At the turn of the year 2009, Kurant, together with Anna Baumgart and with the organizational support by the Museum of the History of Polish Jews in Warsaw, worked on a project entitled (…). In the exact place where, during the Second World War, a footbridge existed over Chłodna street linking two parts of the ghetto, the artists placed a temporary installation of balloons forming a punctuation mark of an ellipsis (two parenthesis and three dots). This mark is used in texts to indicate a break in a quotation, absence, or understatement. The artists called this project an "anti-monument". As Kurant said:
For many people, this installation may be shocking. But this is an artistic protest against the emptiness in the place of this footbridge. Until this day, nothing has been created in here to remind us of that trauma.
At the same time, the artists wanted to escape from the so-called Holocaust industry. As they explained:
We are interested in the actual monopoly of the memory discourse by the monumental language of a specific, existing alphabet of forms and signs commonly used in the visual language of monuments.
The ellipsis was meant to be "a mark for rent" and to be fulfilled with a different meaning depending on a space where it would be placed. Jörg Heiser wrote:
The work by Kurant and Baumgart is open in its principle: we can easily imagine that its index-like aspect - its ability to visually mark emptiness - may function well in many different contexts, however all of them being marked with the traumatic absence and taboo. (…) It is of an essential meaning that the flexibility of this work does not imply indifference to given contexts (…) - it is rather a rejection of the idea that art relieves the public from the task of addressing these issues, as if they were a kind of imposed ersatz of commemoration.
Architecture Venice Biennale
In 2010, Agnieszka Kurant and an architect, Aleksandra Wasilkowska entered a competition for an exhibition at the Polish pavilion at the Architecture Venice Biennale with a project Wejście/Wyjście / Enter/Exit, which would provide the pavilion into an alternative entrance on the Giardini area. The competition gave rise to critique and controversies. The jury did not decide on any of the submitted projects. Instead, they invited a curator, Elias Restone, who created a second, this time, closed competition, in which he nominated a different project by Kurant and Wasilkowska - Emergency Exit:
[this is] a construction which brings to mind a ski jump reaching almost to the ceiling of the pavilion. There will be a slot at the top into which you jump not knowing what is waiting for you at the bottom because all you see is a layer of clouds underneath.

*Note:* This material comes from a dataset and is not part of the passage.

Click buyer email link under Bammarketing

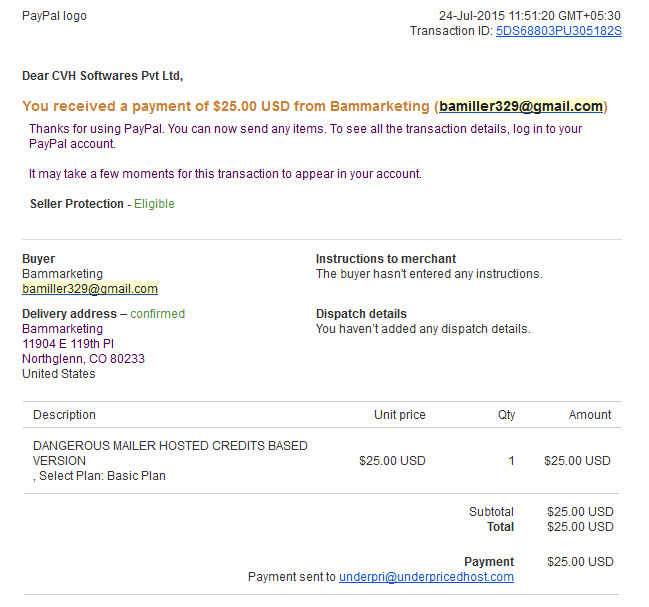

-- described Kurant in an interview with Dorota Jarecka.
Kurant and Wasilkowska draw on the famous Leap into the Void by Yves Klein in proposing an alternate attempt to "escape from the system". Wasilkowska adds:
This is our disobedience against the system of Architecture Biennale, where mostly utopian visions of cities, plans, or models of projects are shown. We have created an installation in which, after having seen hundreds of projects and plans, one can switch off the intellect and start experiencing.